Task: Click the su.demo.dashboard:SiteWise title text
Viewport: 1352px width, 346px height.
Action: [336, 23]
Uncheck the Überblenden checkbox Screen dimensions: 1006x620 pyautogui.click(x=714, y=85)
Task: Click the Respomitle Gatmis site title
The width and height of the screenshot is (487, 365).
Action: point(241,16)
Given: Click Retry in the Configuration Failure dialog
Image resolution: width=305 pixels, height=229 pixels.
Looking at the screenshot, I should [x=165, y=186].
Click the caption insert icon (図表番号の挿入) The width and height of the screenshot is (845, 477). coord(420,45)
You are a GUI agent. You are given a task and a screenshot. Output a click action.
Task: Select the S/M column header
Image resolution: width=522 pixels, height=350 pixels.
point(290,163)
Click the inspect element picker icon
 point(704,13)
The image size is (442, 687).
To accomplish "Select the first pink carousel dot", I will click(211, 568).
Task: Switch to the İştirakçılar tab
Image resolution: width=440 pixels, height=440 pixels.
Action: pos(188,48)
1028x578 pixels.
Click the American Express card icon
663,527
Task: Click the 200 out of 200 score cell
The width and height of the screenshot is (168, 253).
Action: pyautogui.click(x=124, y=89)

Problem to work on
Find each line in the listing above that contains "title", and copy that line.

Response to the exercise
Task: Click the su.demo.dashboard:SiteWise title text
Task: Click the Respomitle Gatmis site title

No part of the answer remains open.